Quand vous réalisez qu’ils sont dessinés et produits par des gens en Hollande et dans des usines anglaises, ce qui détruit complètement la méthodologie de ce séduisant objet africain. Cependant, c’est important, je ne vais pas en Afrique pour les acheter, comme cela toute implication exotique devient fausse. Et, en fait, j’aime cette fausseté. (2)
Yinka Shonibare a su mettre à profit les Dutch wax pour créer une œuvre critique nous amenant à revenir sur les troubles épisodes de l’Histoire coloniale. Des épisodes dont l’écho sur notre monde actuel se fait présent. Une dualité de son œuvre que l’artiste a souhaité transmettre pour l’exposition Looking Up TM.

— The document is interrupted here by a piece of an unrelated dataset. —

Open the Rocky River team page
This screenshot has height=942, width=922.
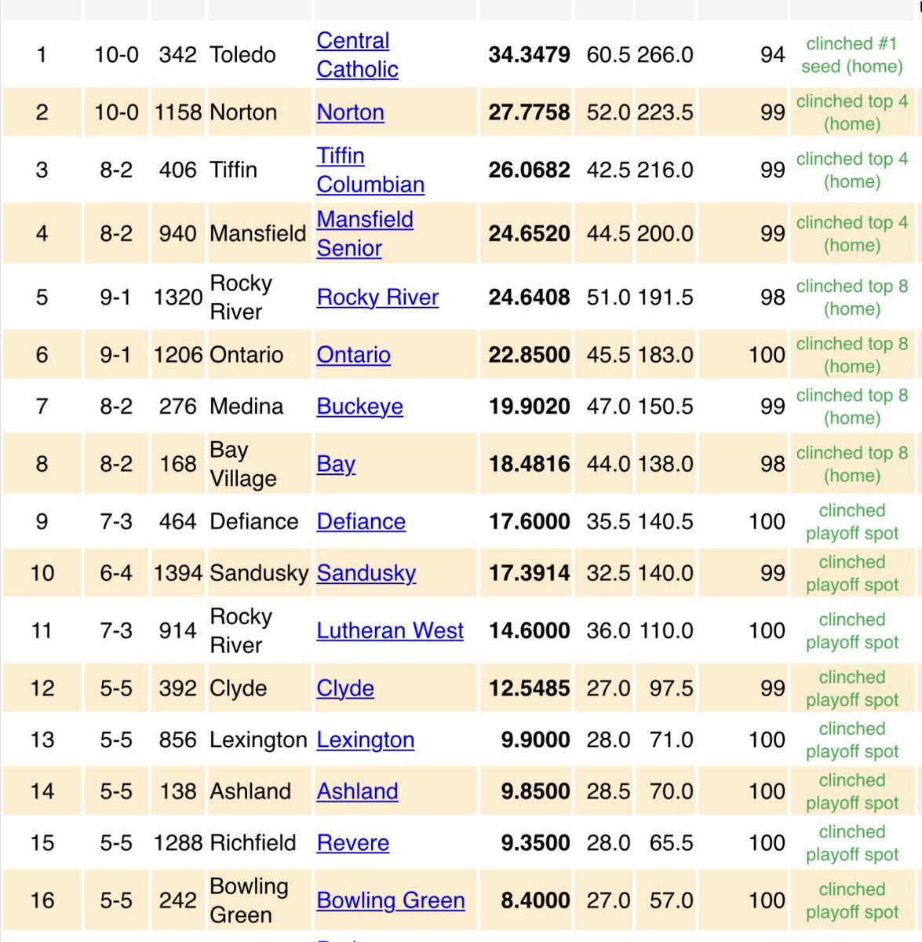[377, 298]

La Villa Sauber, qui doit son nom à son ancien propriétaire, le peintre londonien Robert Sauber, est aujourd’hui entièrement dédiée à l’art du spectacle. Au sein de sa collection sont présentés des décors de théâtre, des costumes, des objets de curiosité mais aussi des dessins, des peintures et des sculptures en lien avec la scène. Looking Up TM est une réactualisation de la collection qui, une fois mise en relation avec l’œuvre de Yinka Shonibare, s’ouvre à de nouvelles interprétations.
La directrice du musée, Marie-Claude Beaud qualifie l’artiste de « guide bienveillant » des œuvres présentées. Shonibare n’a pas réalisé des œuvres spécifiquement pour la villa, il a sélectionné dans son propre corpus une série d’œuvres qui sont à ses yeux en harmonie avec la collection du musée. Une sélection pertinente de sculptures, photographies et œuvres vidéo. Il s’est attaché à la construction d’un parcours à la fois esthétique, visuel, poétique et critique.